Integrated geo-environmental solution allows for site redevelopment

The site comprised a hillside covered by industrial waste from the Leblanc process comprising several metres of galligu above a black ash layer which was underlain by cohesive glacial till. Two geoenvironmental issues needed addressing:

1. Stability: the galligu had a weak structure, with a ‘toothpaste’ consistency in parts;
2. TPH contamination; leaking underground storage tanks (UST)s onsite resulted in fuel infiltrating the subsurface and moving offsite via perched water in an ash layer beneath the galligu.
The downgradient boundary comprises a steep slope to the canal where the contaminated groundwater egressed at ground-level, polluting the waterway.

Integrated Geoenvironmental Solution

The structure of galligu varied across the site: from fused crystalline ‘rock’ in upper areas, to a weak ‘toothpaste’ consistency at depth – unsuitable to build on. Previous settlement caused hydrocarbon leaks from broken pipes, resulting in the bus depot closure. Potential settlement prevented the use of a raft foundations. In addition, the presence of a high pressure gas main prevented the use of a piling solution. Therefore a soil/cement panel solution was piloted and then installed full scale by Deep Soil Mixing Ltd, using in situ mixing equipment (see figure 5 and 6).

The geotechnical solution created a new challenge: to understand how the cement stabilised columns would alter the groundwater flow pattern across the site. This was crucial to know, in order to determine where contaminant egress may occur at the site boundary.

Galligu creates strongly alklaline, arsenic rich, reduced conditions in the subsurface. This inhibits biological degradation, resulting in ongoing persistence of TPH. This chemistry prevents typical remedial approaches to be taken as the remedial solution would have to: not react with the cement, galligu or ash; capture the hydrocarbons in the toxic conditions produced by the galligu; work for decades, until the residual secondary source is depleted, without power, pumping or further action.

□ □ □

What needs to be done | From the site redevelopment text, list each condition that the remedial solution would have to satisfy.

Provided records |

□ □ □

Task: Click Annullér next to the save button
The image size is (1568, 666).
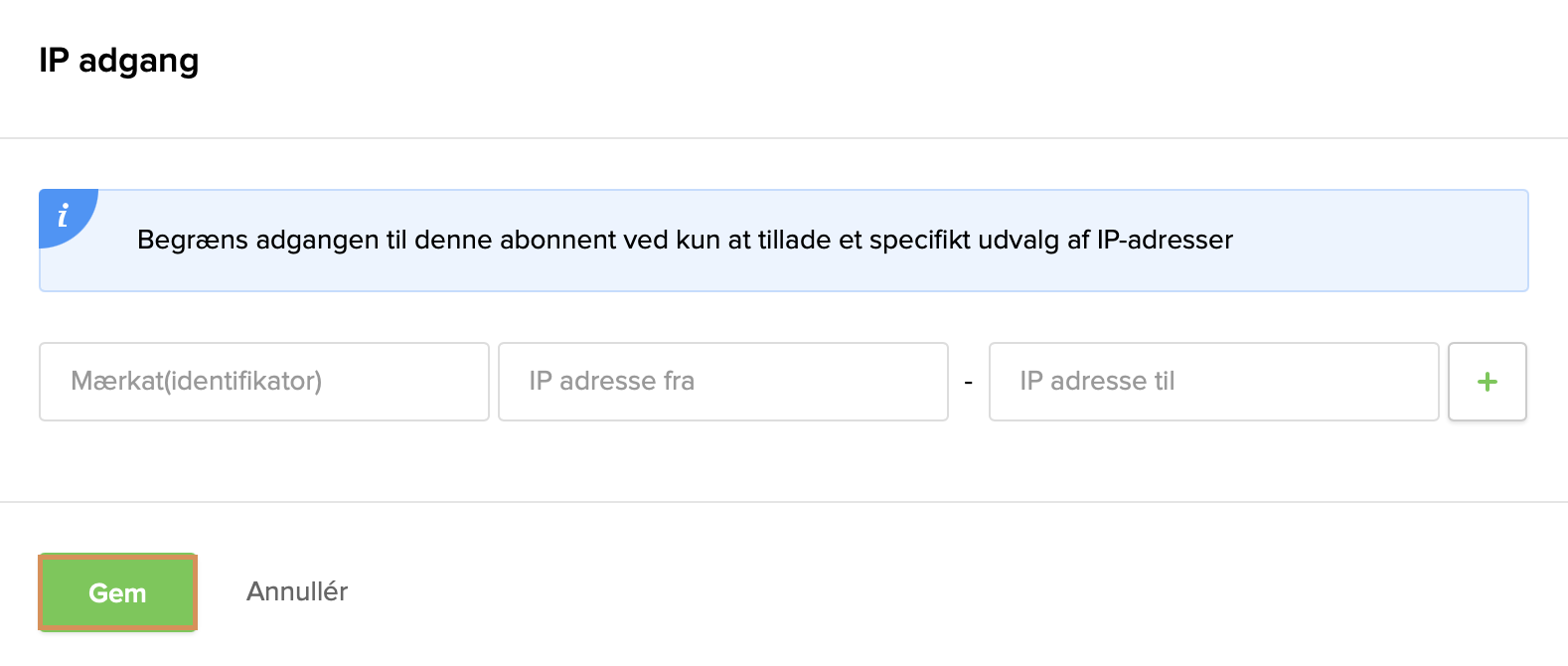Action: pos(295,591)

□ □ □

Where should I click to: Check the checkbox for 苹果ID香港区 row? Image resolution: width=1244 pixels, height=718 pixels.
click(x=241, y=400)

□ □ □

Answer to this exercise |
- It must not react with the cement, galligu or ash.
- It must capture the hydrocarbons in the toxic conditions produced by the galligu.
- It must work for decades, until the residual secondary source is depleted, without power, pumping or further action.